### TO DO
Render the rows below as a Markdown table with two columns, No. and Text. Put each non-blank line in the Text column with its number in No., and leave out blank lines.

### MATERIAL TO PROCESS
○ ○ ○ ○

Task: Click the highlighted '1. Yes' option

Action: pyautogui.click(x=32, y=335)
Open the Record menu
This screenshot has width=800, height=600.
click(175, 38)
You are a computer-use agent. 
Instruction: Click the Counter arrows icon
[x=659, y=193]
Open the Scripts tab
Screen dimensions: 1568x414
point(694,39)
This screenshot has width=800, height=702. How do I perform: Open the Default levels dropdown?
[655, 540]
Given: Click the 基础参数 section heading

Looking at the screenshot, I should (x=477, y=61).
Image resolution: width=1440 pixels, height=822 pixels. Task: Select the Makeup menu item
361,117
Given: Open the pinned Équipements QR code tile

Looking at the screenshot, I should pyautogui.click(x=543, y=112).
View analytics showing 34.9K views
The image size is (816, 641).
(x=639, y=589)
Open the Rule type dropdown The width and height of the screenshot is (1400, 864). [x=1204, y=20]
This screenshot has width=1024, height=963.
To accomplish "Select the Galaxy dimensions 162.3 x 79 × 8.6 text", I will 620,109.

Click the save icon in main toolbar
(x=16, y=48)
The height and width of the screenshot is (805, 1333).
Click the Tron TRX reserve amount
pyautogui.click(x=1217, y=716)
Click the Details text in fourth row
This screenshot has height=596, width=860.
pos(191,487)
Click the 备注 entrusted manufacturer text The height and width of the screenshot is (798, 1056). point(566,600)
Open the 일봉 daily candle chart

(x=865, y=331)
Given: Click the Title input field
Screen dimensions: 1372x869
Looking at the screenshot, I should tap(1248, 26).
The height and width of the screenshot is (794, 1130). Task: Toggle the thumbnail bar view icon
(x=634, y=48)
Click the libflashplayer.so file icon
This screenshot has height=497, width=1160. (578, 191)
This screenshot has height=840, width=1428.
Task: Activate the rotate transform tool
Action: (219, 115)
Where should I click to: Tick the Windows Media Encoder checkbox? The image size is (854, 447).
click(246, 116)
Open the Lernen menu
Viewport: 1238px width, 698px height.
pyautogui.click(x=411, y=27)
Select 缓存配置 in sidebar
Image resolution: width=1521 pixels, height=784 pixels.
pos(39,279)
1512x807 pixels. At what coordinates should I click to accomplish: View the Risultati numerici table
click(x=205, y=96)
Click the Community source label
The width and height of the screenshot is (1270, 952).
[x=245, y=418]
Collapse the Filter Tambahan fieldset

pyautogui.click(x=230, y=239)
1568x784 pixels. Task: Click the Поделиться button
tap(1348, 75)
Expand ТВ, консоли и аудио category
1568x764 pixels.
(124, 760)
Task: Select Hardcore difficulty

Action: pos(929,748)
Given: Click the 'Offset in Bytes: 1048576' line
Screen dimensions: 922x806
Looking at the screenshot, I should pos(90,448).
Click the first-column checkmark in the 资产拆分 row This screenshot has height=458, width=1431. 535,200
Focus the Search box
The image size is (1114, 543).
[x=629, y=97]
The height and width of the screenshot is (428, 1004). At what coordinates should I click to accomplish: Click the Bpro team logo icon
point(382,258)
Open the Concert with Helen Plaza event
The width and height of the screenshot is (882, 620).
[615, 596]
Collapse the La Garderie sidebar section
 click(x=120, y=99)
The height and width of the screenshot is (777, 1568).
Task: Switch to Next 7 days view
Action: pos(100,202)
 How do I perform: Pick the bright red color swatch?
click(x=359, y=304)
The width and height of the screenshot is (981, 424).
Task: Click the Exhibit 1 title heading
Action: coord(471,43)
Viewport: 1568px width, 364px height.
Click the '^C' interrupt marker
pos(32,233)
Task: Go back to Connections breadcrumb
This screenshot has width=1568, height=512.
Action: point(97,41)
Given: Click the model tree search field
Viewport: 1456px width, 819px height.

○ ○ ○ ○

### SOLUTION TO THE EXERCISE
| No. | Text |
|---|---|
| 1 | Task: Click the highlighted '1. Yes' option |
| 2 | Action: pyautogui.click(x=32, y=335) |
| 3 | Open the Record menu |
| 4 | This screenshot has width=800, height=600. |
| 5 | click(175, 38) |
| 6 | You are a computer-use agent.  |
| 7 | Instruction: Click the Counter arrows icon |
| 8 | [x=659, y=193] |
| 9 | Open the Scripts tab |
| 10 | Screen dimensions: 1568x414 |
| 11 | point(694,39) |
| 12 | This screenshot has width=800, height=702. How do I perform: Open the Default levels dropdown? |
| 13 | [655, 540] |
| 14 | Given: Click the 基础参数 section heading |
| 15 | Looking at the screenshot, I should (x=477, y=61). |
| 16 | Image resolution: width=1440 pixels, height=822 pixels. Task: Select the Makeup menu item |
| 17 | 361,117 |
| 18 | Given: Open the pinned Équipements QR code tile |
| 19 | Looking at the screenshot, I should pyautogui.click(x=543, y=112). |
| 20 | View analytics showing 34.9K views |
| 21 | The image size is (816, 641). |
| 22 | (x=639, y=589) |
| 23 | Open the Rule type dropdown The width and height of the screenshot is (1400, 864). [x=1204, y=20] |
| 24 | This screenshot has width=1024, height=963. |
| 25 | To accomplish "Select the Galaxy dimensions 162.3 x 79 × 8.6 text", I will 620,109. |
| 26 | Click the save icon in main toolbar |
| 27 | (x=16, y=48) |
| 28 | The height and width of the screenshot is (805, 1333). |
| 29 | Click the Tron TRX reserve amount |
| 30 | pyautogui.click(x=1217, y=716) |
| 31 | Click the Details text in fourth row |
| 32 | This screenshot has height=596, width=860. |
| 33 | pos(191,487) |
| 34 | Click the 备注 entrusted manufacturer text The height and width of the screenshot is (798, 1056). point(566,600) |
| 35 | Open the 일봉 daily candle chart |
| 36 | (x=865, y=331) |
| 37 | Given: Click the Title input field |
| 38 | Screen dimensions: 1372x869 |
| 39 | Looking at the screenshot, I should tap(1248, 26). |
| 40 | The height and width of the screenshot is (794, 1130). Task: Toggle the thumbnail bar view icon |
| 41 | (x=634, y=48) |
| 42 | Click the libflashplayer.so file icon |
| 43 | This screenshot has height=497, width=1160. (578, 191) |
| 44 | This screenshot has height=840, width=1428. |
| 45 | Task: Activate the rotate transform tool |
| 46 | Action: (219, 115) |
| 47 | Where should I click to: Tick the Windows Media Encoder checkbox? The image size is (854, 447). |
| 48 | click(246, 116) |
| 49 | Open the Lernen menu |
| 50 | Viewport: 1238px width, 698px height. |
| 51 | pyautogui.click(x=411, y=27) |
| 52 | Select 缓存配置 in sidebar |
| 53 | Image resolution: width=1521 pixels, height=784 pixels. |
| 54 | pos(39,279) |
| 55 | 1512x807 pixels. At what coordinates should I click to accomplish: View the Risultati numerici table |
| 56 | click(x=205, y=96) |
| 57 | Click the Community source label |
| 58 | The width and height of the screenshot is (1270, 952). |
| 59 | [x=245, y=418] |
| 60 | Collapse the Filter Tambahan fieldset |
| 61 | pyautogui.click(x=230, y=239) |
| 62 | 1568x784 pixels. Task: Click the Поделиться button |
| 63 | tap(1348, 75) |
| 64 | Expand ТВ, консоли и аудио category |
| 65 | 1568x764 pixels. |
| 66 | (124, 760) |
| 67 | Task: Select Hardcore difficulty |
| 68 | Action: pos(929,748) |
| 69 | Given: Click the 'Offset in Bytes: 1048576' line |
| 70 | Screen dimensions: 922x806 |
| 71 | Looking at the screenshot, I should pos(90,448). |
| 72 | Click the first-column checkmark in the 资产拆分 row This screenshot has height=458, width=1431. 535,200 |
| 73 | Focus the Search box |
| 74 | The image size is (1114, 543). |
| 75 | [x=629, y=97] |
| 76 | The height and width of the screenshot is (428, 1004). At what coordinates should I click to accomplish: Click the Bpro team logo icon |
| 77 | point(382,258) |
| 78 | Open the Concert with Helen Plaza event |
| 79 | The width and height of the screenshot is (882, 620). |
| 80 | [615, 596] |
| 81 | Collapse the La Garderie sidebar section |
| 82 |  click(x=120, y=99) |
| 83 | The height and width of the screenshot is (777, 1568). |
| 84 | Task: Switch to Next 7 days view |
| 85 | Action: pos(100,202) |
| 86 |  How do I perform: Pick the bright red color swatch? |
| 87 | click(x=359, y=304) |
| 88 | The width and height of the screenshot is (981, 424). |
| 89 | Task: Click the Exhibit 1 title heading |
| 90 | Action: coord(471,43) |
| 91 | Viewport: 1568px width, 364px height. |
| 92 | Click the '^C' interrupt marker |
| 93 | pos(32,233) |
| 94 | Task: Go back to Connections breadcrumb |
| 95 | This screenshot has width=1568, height=512. |
| 96 | Action: point(97,41) |
| 97 | Given: Click the model tree search field |
| 98 | Viewport: 1456px width, 819px height. |